- EU approval granted April 2, 2026 after a CHMP positive recommendation in February 2026.
- Phase 3 KEYNOTE-B96 (ENGOT-ov65) showed pembrolizumab + paclitaxel ± bevacizumab significantly improved progression-free and overall survival versus placebo + paclitaxel ± bevacizumab.
- Indication: adults with platinum-resistant epithelial ovarian, fallopian tube or primary peritoneal carcinoma with PD-L1 CPS ≥1 who received one or two prior systemic regimens.

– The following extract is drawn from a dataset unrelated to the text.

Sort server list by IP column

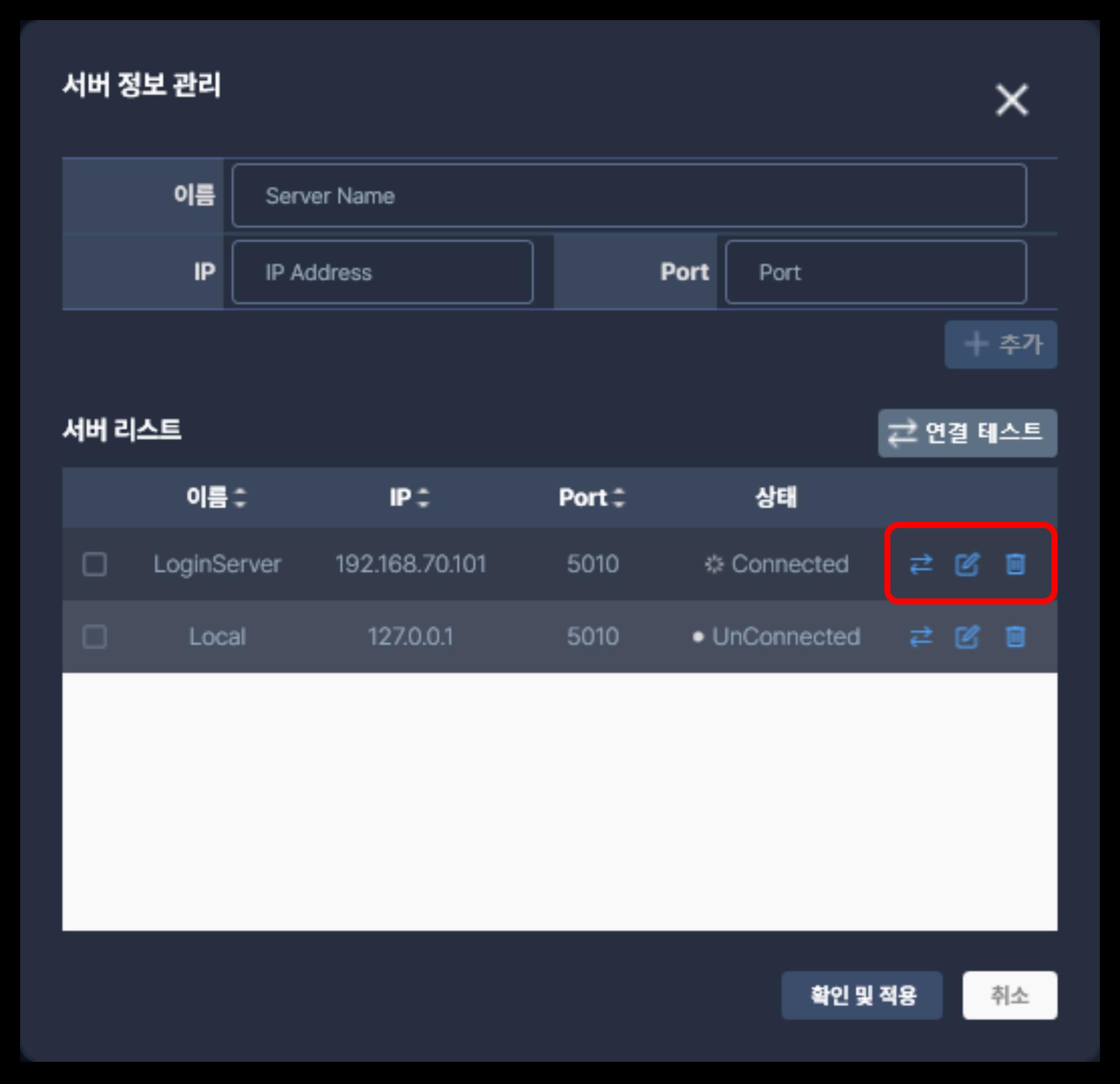click(x=423, y=498)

- Regimen components: pembrolizumab (KEYTRUDA), paclitaxel, optional bevacizumab; approval also covers subcutaneous KEYTRUDA SC (pembrolizumab + berahyaluronidase alfa-pmph).
Approval and indication
On April 2, 2026 Merck announced European Commission approval of pembrolizumab (KEYTRUDA) plus paclitaxel, with or without bevacizumab, for adults with platinum‑resistant epithelial ovarian, fallopian tube or primary peritoneal carcinoma whose tumors express PD‑L1 (CPS ≥1) after one or two prior systemic regimens; the approval includes KEYTRUDA SC (pembrolizumab with berahyaluronidase alfa‑pmph).
Clinical evidence
The decision was supported by Phase 3 KEYNOTE‑B96 (ENGOT‑ov65), in which pembrolizumab plus paclitaxel ± bevacizumab demonstrated a statistically significant improvement in progression‑free survival (primary endpoint) and overall survival (key secondary endpoint) versus placebo plus paclitaxel ± bevacizumab in patients with PD‑L1 CPS ≥1 tumors.
Regulatory context
The approval follows a positive recommendation from the European Medicines Agency’s CHMP in February 2026 and establishes this regimen as the first PD‑1 inhibitor‑based treatment option for eligible platinum‑resistant ovarian cancer patients in the EU.
Regimen components
Active substances cited are pembrolizumab (intravenous and subcutaneous formulations), paclitaxel and bevacizumab; the subcutaneous formulation is pembrolizumab combined with berahyaluronidase alfa‑pmph.